- The paper introduces DySQL-Bench, a benchmark that evaluates multi-turn, dynamic SQL interactions for improved database query handling.
- It employs an automated two-stage task synthesis pipeline that guarantees task correctness and supports diverse CRUD operations.
- Experimental results reveal significant challenges, including performance degradation and hallucination issues, emphasizing the need for better contextual reasoning.
Rethinking Text-to-SQL: Dynamic Multi-turn SQL Interaction for Real-world Database Exploration
Abstract
The paper "Rethinking Text-to-SQL: Dynamic Multi-turn SQL Interaction for Real-world Database Exploration" (2510.26495) addresses a critical gap in Text-to-SQL research: the inadequacy of static, single-turn models in handling dynamic, real-world applications where user queries evolve over multiple turns. To address this, the authors introduce DySQL-Bench, an innovative benchmark designed to evaluate models under dynamic user interactions. The benchmark employs an automated two-stage pipeline that synthesizes and verifies tasks, transforming raw database tables into structured trees for LLMs to generate diverse evaluation tasks. Furthermore, the paper proposes a multi-turn dynamic evaluation framework involving interaction among a simulated user, the model, and an executable database system.
Figure 1: Overview of interaction types between user, LLM agent, and database. From left to right: (a) direct Text-to-SQL execution, (b) iterative reasoning within a single query (ReAct), and (c) our approach enabling multi-step, multi-turn contextual execution.
Introduction
SQL is fundamental in data-driven domains like customer service and financial analytics, where user interactions unfold as multi-turn dialogues due to incomplete objectives or evolving requirements. Existing benchmarks like Spider and BIRD focus on single-turn tasks, neglecting the dynamic nature of real-world interaction. DySQL-Bench addresses these gaps by integrating databases from diverse domains, employing automated synthesis and expert verification to ensure correctness and relevance.
DySQL-Bench's Contributions:
- Dynamic Multi-turn Interaction: Evaluates models in evolving scenarios necessitating multi-turn reasoning.
- Two-Stage Task Synthesis: Automates task creation, ensuring 100% correctness through rigorous validation.
- Comprehensive CRUD Operations: Covers the full spectrum of Create, Read, Update, Delete operations, reflecting real-world demands.
Figure 2: Task Generation Pipeline. Based on 13 databases from Spider 2 and BIRD, we designed a two-stage DynSQL-Bench task synthesis method. In the first stage, an LLM generates initial tasks. In the second stage, a filtering mechanism selects high-quality tasks.
Methodology
Task Definition
DySQL-Bench defines a multi-turn Text-to-SQL task where an LLM-simulated user interacts with a SQL model, generating actions that manipulate the database state. Task success is determined by matching the model-generated states with expert-verified golden states using a consistent hashing mechanism.

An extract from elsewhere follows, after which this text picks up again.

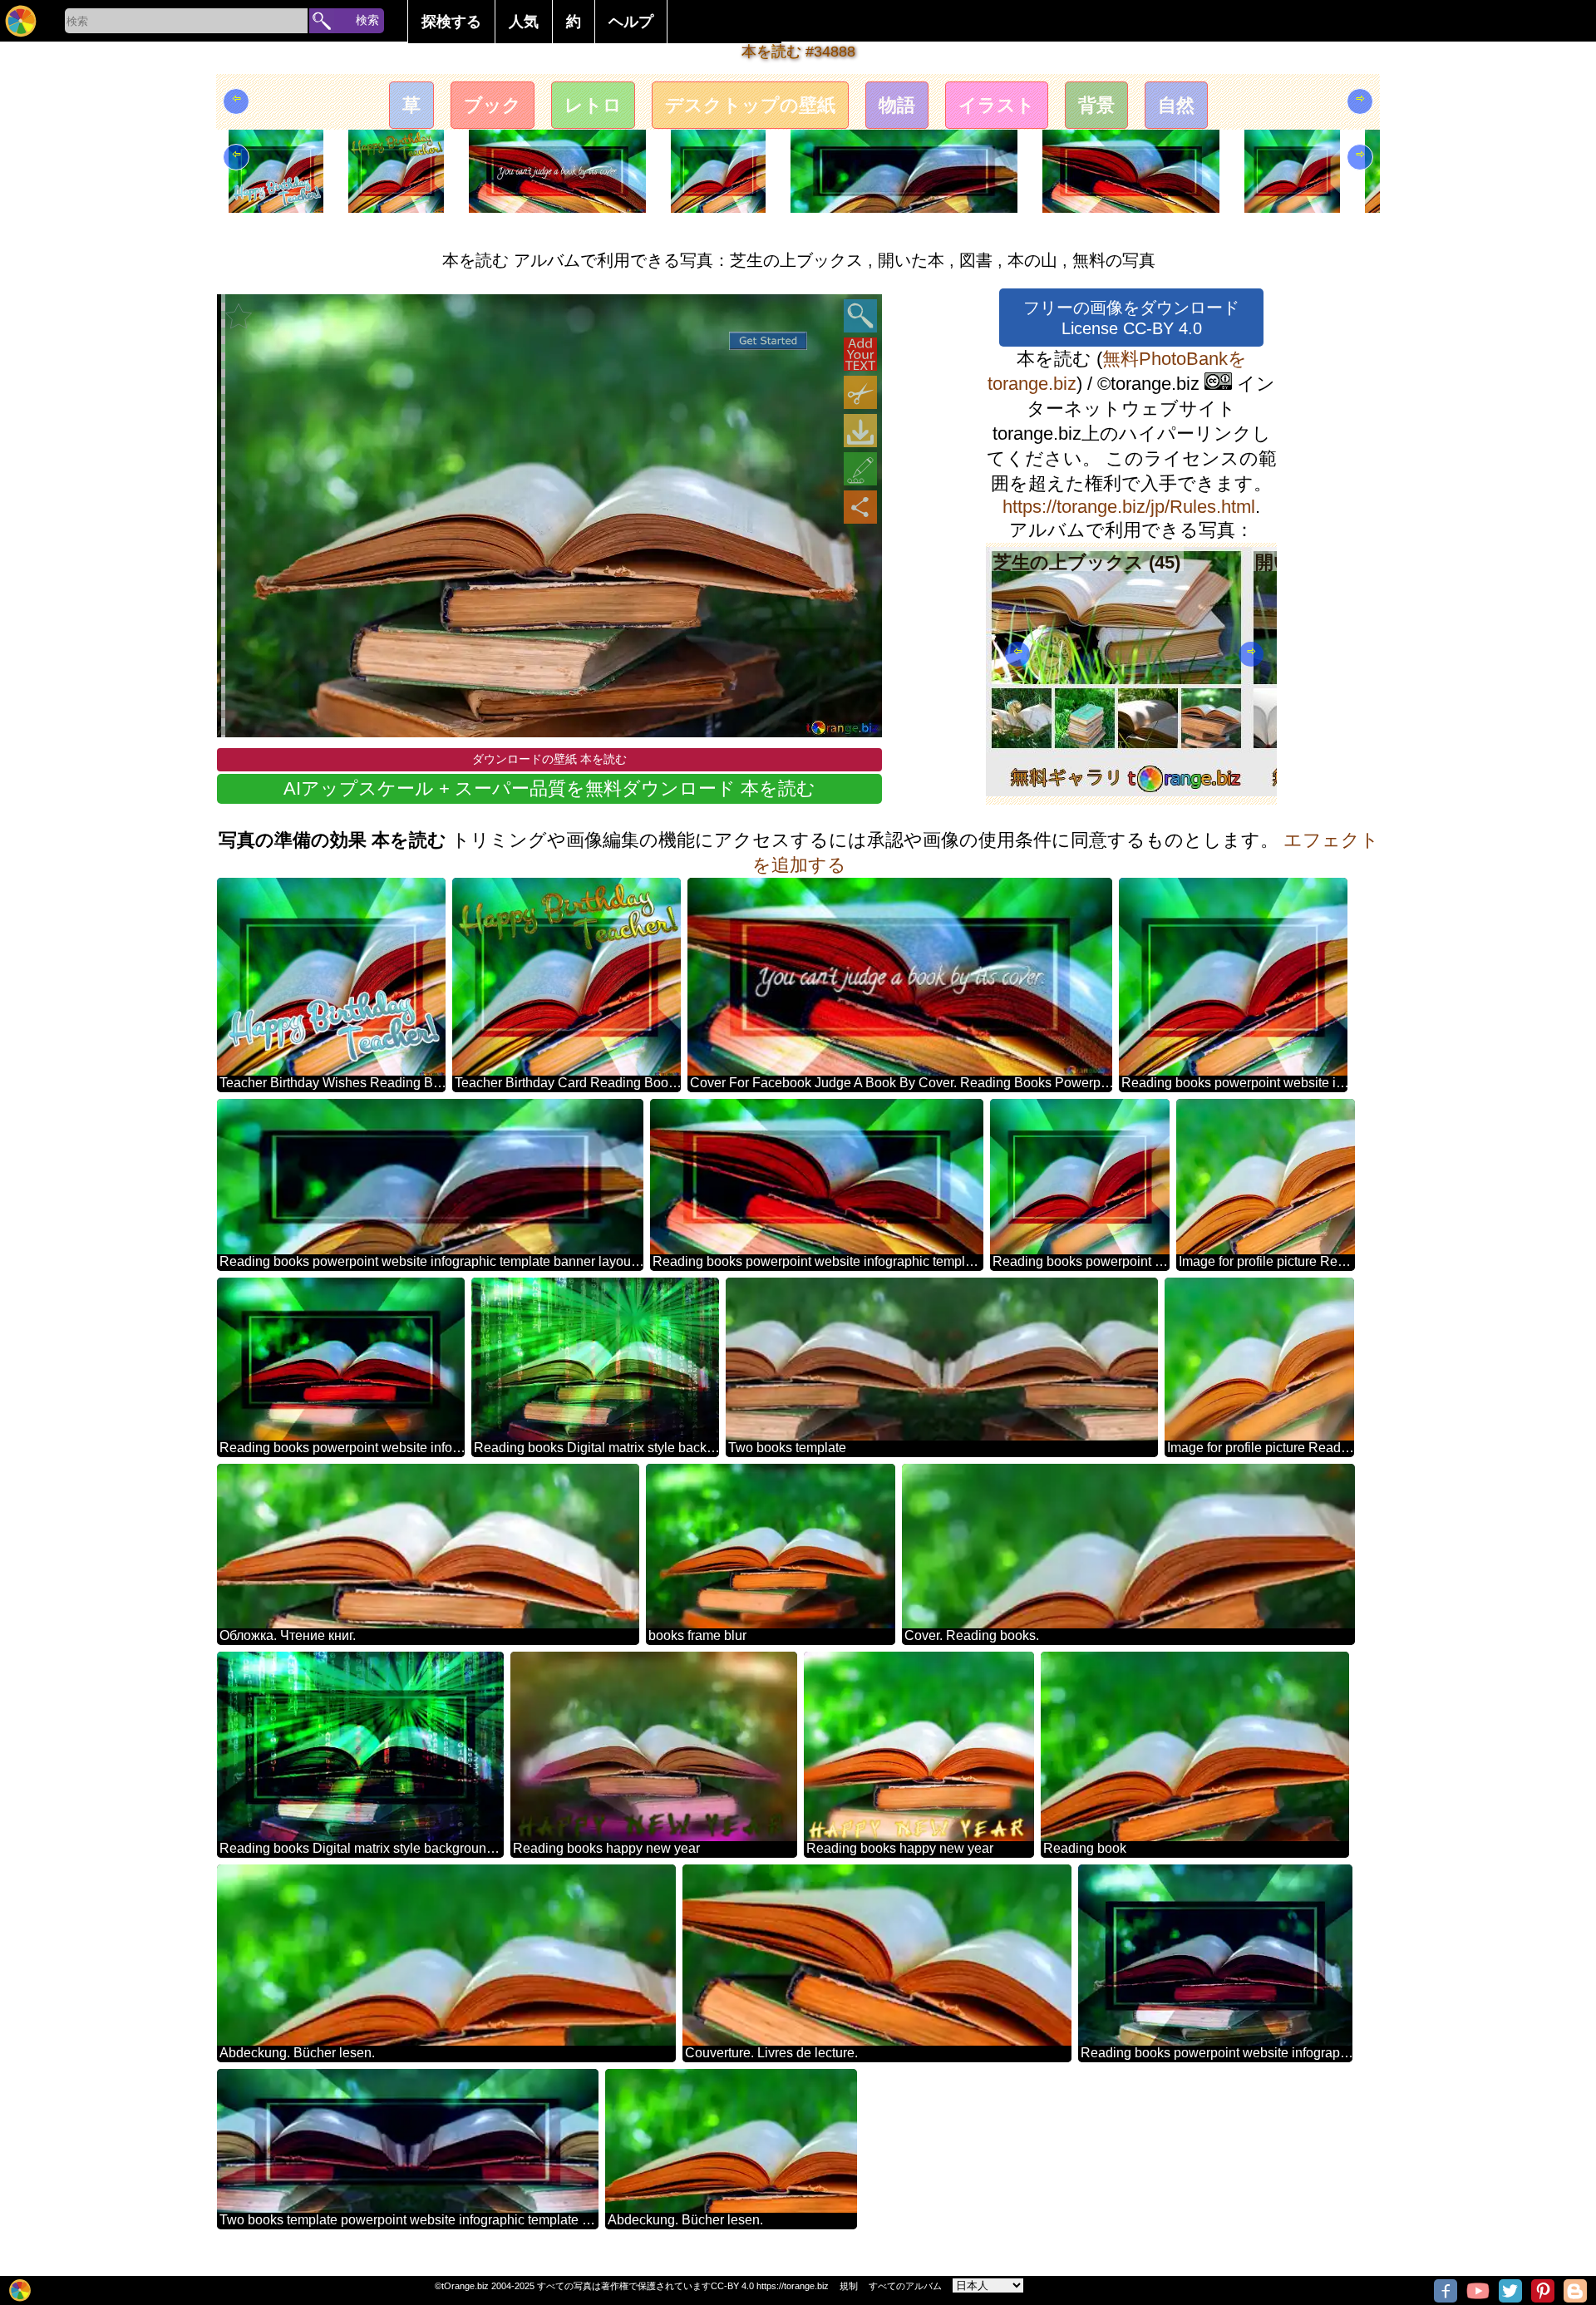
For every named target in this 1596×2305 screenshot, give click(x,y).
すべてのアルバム (905, 2286)
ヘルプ (630, 21)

Multi-turn DB Tasks Generation
The benchmark employs databases from BIRD and Spider2, transforming relational schemas into hierarchical JSON structures for efficient task generation. The tasks cover varied domains, emphasizing complex CRUD operations beyond static SELECT queries. A multi-stage pipeline ensures high-quality task generation, employing validation committees and human oversight for robust data quality.
Evaluation Framework
DySQL-Bench's evaluation framework simulates real-world interactions, assessing models on task reformulation, adaptability, and error recovery in dynamic settings. Models are evaluated using metrics like Passk, reflecting multi-turn interaction stability and efficacy in maintaining consistent dialogue state over trials.
Experimental Results
Evaluations reveal that existing models exhibit significant performance degradation with increased trials, emphasizing the need for stability in dynamic interactions. Even advanced models like GPT-4o achieve only 58.34% accuracy and 23.81% on the Pass5 metric, highlighting challenges in multi-turn SQL reasoning.
Figure 3: Schematic diagram of dynamic multi-turn interactions among the three roles of User, Agent, and Database.
Hallucination Challenge
Hallucinations remain a critical issue, where models fabricate results post-SQL execution, leading to inaccuracies. DeepSeek-V3 and OmniSQL-32B display the highest hallucination rates, attributed to procedural reasoning patterns, necessitating improved contextual understanding and execution accuracy.
Figure 4: Comparison of hallucination rates across different models.
Conclusion
DySQL-Bench establishes a new standard for evaluating interactive database query systems, aligning benchmark design with real-world dynamic interaction demands. By facilitating detailed assessment of LLMs in complex, evolving scenarios, DySQL-Bench offers a robust foundation for advancing multi-turn conversational intelligence in database exploration.
Figure 5: An example of a hallucination produced by the DeepSeek-V3 model. The model fabricated a BowlerID of 14, whereas the actual BowlerID should be 8, demonstrating a hallucination case.